▸ **PROBLEM TO SOLVE**:
In exact form, set down only those lines of the material that run from its first line to the line with "The width and", inclusive.

▸ **RECORDED INFORMATION**:
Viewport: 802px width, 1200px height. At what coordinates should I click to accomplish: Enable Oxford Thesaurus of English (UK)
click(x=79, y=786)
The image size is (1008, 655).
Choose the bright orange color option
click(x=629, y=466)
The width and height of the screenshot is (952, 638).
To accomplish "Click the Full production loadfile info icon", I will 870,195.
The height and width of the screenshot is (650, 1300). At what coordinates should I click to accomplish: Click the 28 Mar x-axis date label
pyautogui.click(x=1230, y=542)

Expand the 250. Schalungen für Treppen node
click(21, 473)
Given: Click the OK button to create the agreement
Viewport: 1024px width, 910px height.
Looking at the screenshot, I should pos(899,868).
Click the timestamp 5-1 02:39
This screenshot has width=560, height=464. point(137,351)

▸ **WRITTEN ANSWER**:
Viewport: 802px width, 1200px height. At what coordinates should I click to accomplish: Enable Oxford Thesaurus of English (UK)
click(x=79, y=786)
The image size is (1008, 655).
Choose the bright orange color option
click(x=629, y=466)
The width and height of the screenshot is (952, 638).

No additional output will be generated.